*EXERCISE DESCRIPTION*
Give every entry again, exactly.

━━━━━ DATA ━━━━━

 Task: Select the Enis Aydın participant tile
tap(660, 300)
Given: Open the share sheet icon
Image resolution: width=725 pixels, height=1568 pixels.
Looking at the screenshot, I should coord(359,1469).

━━━━━

*EXPECTED OUTPUT*
 Task: Select the Enis Aydın participant tile
tap(660, 300)
Given: Open the share sheet icon
Image resolution: width=725 pixels, height=1568 pixels.
Looking at the screenshot, I should coord(359,1469).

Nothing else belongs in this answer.